Le’Veon Bell carries Sparty; Mt. Pleasant is the move.

Michigan St. running back Le’Veon Bell hurdles a Boise St. defender in Sparty’s season/home opener.

I figured that Michigan State’s 2012 season opener against Boise State would be no cakewalk. I just didn’t count on MSU’s offensive line and new QB Andrew Maxwell playing as poorly as they did. Without 44 carries, 210 yards and 2 TDs from RB Le’Veon Bell along with a stifling defense, the Spartans would have certainly lost, although BSU wasn’t very impressive.

The Spartans returned only 4 starters on offense, all on the offensive line. Common sense would tell you that if there was any clear offensive strength, it would be on the offensive line. Yet, the Boise St. defense gave Maxwell fits all game long. Maxwell constantly found himself being pressured and blitzed and didn’t always handle it well. He threw 3 interceptions, including one that was returned for a touchdown, but only the first wasn’t his fault.

His receivers weren’t much better, dropping a few balls and even putting one on the turf. Luckily, there was Le’Veon Bell. The 245-lb bulldozer who I thought should have started over 2012 NFL Draft pick and former Spartan Edwin Baker in 2011 was a man among boys once the two teams settled in. Bell was not a one-dimensional back, either. He also had 6 catches for 55 yards and threw arguably the most important block during the entire game. With MSU down 13-10 with 9:20 left in the fourth quarter and facing 3rd and 6 from the Broncos’ 25, Bell picked up a blindside blitzer, allowing Maxwell to find tight end Dion Sims for an 18-yard gain. Bell scored on a 5-yard TD run two plays later to put Sparty ahead for good, 17-13.

With former Bronco Kellen Moore, the FBS’ winningest quarterback watching from the sidelines as a spectator, there wasn’t much his replacement, Joe Southwick could do. While the Spartans didn’t manage to once sack Southwick, they did pick him off once and force him to complete barely more than half of his passes. With the way the Spartans’ D played all game, Southwick was at a serious disadvantage. BSU rushed the ball 24 times for only 37 yards and finished with a mere 206 yards of total offense.

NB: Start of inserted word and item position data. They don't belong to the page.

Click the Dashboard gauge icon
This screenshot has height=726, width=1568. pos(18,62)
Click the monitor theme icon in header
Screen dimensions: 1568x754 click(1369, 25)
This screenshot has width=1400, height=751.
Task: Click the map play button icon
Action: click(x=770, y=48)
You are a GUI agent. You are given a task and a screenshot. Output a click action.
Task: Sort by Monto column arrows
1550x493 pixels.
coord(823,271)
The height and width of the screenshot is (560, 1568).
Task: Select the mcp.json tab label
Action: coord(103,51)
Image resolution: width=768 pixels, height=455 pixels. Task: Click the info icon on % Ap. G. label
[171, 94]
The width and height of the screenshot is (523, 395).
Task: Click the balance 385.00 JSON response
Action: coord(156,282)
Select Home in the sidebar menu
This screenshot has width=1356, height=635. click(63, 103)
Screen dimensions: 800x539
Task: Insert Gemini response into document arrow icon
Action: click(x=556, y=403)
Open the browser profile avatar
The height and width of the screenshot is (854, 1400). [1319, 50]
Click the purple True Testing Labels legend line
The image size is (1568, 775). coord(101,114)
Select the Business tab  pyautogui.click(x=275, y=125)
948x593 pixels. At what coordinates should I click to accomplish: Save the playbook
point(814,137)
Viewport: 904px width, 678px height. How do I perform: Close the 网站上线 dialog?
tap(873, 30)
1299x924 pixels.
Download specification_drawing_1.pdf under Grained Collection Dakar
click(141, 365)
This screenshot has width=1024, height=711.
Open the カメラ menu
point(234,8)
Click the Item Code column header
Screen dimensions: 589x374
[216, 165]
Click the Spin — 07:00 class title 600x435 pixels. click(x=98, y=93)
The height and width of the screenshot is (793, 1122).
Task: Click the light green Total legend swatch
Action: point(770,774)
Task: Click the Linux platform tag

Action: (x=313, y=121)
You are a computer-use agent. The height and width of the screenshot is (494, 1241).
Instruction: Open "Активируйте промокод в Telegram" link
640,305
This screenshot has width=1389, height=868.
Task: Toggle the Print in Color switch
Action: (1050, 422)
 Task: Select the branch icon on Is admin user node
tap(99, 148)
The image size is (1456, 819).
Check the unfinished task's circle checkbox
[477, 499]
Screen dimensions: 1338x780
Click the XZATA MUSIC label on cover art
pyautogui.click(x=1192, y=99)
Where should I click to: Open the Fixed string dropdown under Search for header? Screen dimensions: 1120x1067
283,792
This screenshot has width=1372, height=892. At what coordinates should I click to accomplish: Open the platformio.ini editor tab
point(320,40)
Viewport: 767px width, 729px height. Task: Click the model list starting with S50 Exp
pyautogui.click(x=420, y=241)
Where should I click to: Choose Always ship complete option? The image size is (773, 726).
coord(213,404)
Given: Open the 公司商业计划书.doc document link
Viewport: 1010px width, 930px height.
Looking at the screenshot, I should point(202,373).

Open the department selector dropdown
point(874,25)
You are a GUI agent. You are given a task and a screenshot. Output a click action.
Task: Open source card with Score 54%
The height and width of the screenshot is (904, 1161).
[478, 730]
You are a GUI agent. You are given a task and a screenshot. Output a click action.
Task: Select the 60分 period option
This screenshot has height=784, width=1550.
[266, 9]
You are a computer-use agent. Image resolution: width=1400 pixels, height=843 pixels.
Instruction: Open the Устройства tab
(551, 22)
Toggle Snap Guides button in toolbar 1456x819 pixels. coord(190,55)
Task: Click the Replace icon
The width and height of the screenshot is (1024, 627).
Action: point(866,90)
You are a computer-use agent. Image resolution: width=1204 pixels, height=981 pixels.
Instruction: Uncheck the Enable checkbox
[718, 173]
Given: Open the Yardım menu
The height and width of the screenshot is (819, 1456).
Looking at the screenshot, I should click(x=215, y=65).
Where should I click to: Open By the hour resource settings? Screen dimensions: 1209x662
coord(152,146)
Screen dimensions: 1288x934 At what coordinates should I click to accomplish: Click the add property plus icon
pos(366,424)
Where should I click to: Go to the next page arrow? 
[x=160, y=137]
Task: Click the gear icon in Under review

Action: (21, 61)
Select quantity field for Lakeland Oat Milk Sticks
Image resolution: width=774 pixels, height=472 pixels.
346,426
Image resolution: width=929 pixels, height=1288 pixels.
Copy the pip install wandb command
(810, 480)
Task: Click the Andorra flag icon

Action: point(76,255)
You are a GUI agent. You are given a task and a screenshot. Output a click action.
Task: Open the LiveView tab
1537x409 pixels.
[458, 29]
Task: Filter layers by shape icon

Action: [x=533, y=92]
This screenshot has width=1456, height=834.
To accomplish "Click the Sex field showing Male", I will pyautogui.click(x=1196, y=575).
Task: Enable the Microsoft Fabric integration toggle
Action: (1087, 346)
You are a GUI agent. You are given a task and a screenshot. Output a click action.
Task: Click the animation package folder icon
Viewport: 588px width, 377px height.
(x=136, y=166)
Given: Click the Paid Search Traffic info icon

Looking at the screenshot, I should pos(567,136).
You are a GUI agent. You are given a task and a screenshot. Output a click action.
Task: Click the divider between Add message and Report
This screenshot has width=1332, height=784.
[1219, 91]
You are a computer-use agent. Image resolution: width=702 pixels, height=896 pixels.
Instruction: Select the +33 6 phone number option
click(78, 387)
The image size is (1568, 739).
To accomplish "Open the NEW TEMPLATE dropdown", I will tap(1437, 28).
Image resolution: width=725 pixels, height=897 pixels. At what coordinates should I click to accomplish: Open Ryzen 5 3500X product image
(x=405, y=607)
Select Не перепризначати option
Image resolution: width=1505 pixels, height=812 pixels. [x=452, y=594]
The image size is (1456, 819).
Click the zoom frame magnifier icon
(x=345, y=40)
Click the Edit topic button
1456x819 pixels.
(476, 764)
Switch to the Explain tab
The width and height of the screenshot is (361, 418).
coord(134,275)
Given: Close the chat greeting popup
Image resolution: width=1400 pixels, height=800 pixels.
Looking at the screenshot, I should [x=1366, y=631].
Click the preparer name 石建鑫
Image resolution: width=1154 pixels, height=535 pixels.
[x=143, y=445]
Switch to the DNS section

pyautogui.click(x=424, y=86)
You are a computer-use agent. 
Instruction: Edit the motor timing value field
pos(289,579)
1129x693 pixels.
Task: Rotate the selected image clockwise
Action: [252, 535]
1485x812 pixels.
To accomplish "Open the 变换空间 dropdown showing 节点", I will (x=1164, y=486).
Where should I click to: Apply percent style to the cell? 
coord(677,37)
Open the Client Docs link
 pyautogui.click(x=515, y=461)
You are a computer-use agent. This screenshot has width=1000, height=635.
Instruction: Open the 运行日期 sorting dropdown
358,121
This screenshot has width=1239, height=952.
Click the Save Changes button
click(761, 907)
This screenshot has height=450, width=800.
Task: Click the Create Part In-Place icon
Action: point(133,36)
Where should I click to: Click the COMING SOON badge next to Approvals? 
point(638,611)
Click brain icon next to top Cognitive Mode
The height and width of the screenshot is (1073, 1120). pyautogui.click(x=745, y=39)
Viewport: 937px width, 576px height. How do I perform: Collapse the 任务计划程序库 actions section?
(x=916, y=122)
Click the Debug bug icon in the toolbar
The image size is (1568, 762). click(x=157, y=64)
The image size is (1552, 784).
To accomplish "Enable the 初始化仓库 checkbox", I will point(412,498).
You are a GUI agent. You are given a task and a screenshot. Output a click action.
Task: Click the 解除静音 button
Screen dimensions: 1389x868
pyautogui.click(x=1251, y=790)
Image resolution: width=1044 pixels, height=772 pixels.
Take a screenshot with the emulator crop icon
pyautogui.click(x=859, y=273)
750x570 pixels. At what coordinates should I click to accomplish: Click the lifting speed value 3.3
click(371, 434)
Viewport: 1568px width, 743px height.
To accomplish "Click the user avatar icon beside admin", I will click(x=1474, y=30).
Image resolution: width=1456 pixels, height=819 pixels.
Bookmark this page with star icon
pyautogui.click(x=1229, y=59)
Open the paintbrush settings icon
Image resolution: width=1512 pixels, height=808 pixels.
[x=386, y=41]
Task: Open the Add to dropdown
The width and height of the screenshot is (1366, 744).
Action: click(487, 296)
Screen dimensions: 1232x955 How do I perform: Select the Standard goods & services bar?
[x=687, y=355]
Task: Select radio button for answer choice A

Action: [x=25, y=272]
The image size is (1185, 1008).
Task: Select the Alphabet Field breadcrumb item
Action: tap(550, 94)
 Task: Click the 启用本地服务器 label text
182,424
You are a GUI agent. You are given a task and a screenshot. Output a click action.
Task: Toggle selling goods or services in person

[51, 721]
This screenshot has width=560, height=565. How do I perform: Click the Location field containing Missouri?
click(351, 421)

I fully expected Sparty to have some problems on offense, especially early. In the beginning of the game, their offense looked discombobulated. Between a stalled attack and untimely penalties-like a late hit penalty on the punter-it looked as if the Broncos would come into Spartan Stadium and steal a win away. Luckily for MSU, Le’Veon Bell got better as the game progressed and even carried the ball 13 times in the fourth quarter.

Michigan State (1-0, 0-0 Away) at Central Michigan (1-0, 0-0 Home), 2:30 PM CT

Now 11th-ranked Michigan State will make the trip from East Lansing to Mt. Pleasant, MI to face the Central Michigan Chippewas, who they beat 45-7 last year. Former MSU quarterback Dan Enos has been the CMU football head coach since 2010, and would obviously like to lead the home team to a repeat of 2009, when the Dan Lefevour-led Chippewas went to East Lansing and upset MSU, 29-27. CMU is coming off a season-opening road win over Southeast Missouri State, 38-27. Junior RB Zurlon Tipton rushed for 180 yards and 3 scores, but Central had to score the final 14 points of the game to secure the win.

Like I assumed Sparty would come out a bit flat in the opener, I also figured they’d come out and basically steamroll Central Michigan in the next tilt. Hopefully, the offensive line does a better job of creating holes for Bell and giving Maxwell enough time to go through progression and find open targets downfield. Defensive end William Gholston was a problem at times last Friday and he needs to be a force today, along with linebacker Max Bullough. Not being penalized 10 times for 90 yards would also prove beneficial to Sparty’s cause, too. Central Michigan isn’t on my radar, but I’ll go out on a limb and say that good teams generally don’t struggle with Southeast Missouri State, at home or not. MSU should walk in this one, 42-14.